Tadoussac alimenta su eterna modorra en el encuentro del río Saint-Laurent y el fiordo de Saguenay. Decir que los paisajes son majestuosos no significa arriesgar una hipérbole. Entre los locales, mayormente caucásicos, se encuentran algunos indígenas innus que venden artesanías y pieles con una amabilidad seca pero franca que da gusto. Las estatuas antropomorfas, vagamente africanas, retuvieron toda nuestra atención.
En la zona del fiordo de Saguenay ingresamos —sin saberlo— en un Guiness turístico, modesto orgullo local: el Hotel Tadoussac es el más antiguo de la región; el fiordo es el más meridional; la bahía de Tadoussac es una de las más bellas del mundo (lejos de conocerlas todas, apostaría a que es cierto); la capilla indígena es la primera capilla de madera de América del Norte. Agrego modestamente a esta lista las cerezas: las mejores que he comido en mi vida.
Dos excursiones nos permitieron conocer el fiordo, el Parque Nacional de Saguenay (imperdible) y asistir al espectáculo en el que belugas, focas y rorcuales, ajenos a tantas embarcaciones, nadan sus rutinas para asombro de niños y no tan niños. Hubo, incluso, una baleine à bosse y una orca, algo insólito según la guía de la excursión, ecologista a muerte cuyas exclamaciones y semi gemidos frente a los cetáceos me llevaron a imaginarla en otras situaciones, Dios nos libre y guarde.

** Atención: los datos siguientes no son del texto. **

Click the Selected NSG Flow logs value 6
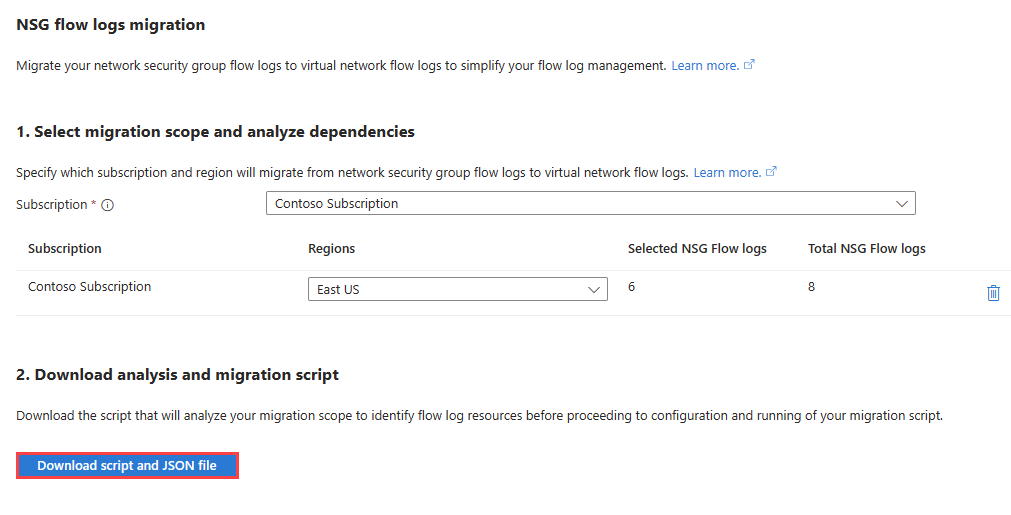Image resolution: width=1011 pixels, height=515 pixels. click(631, 287)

Típico balneario para amantes de la naturaleza. A la noche refresca y a las veintidós horas hasta los restaurantes tienen sueño. Los dos pubs del pueblo son tan animados como las emisiones de El gaucho solo, si se me permite la anacronía. Por los mozos piolas y la comida abundante y sabrosa, no hay mejor restó en la zona que el Café Bohème.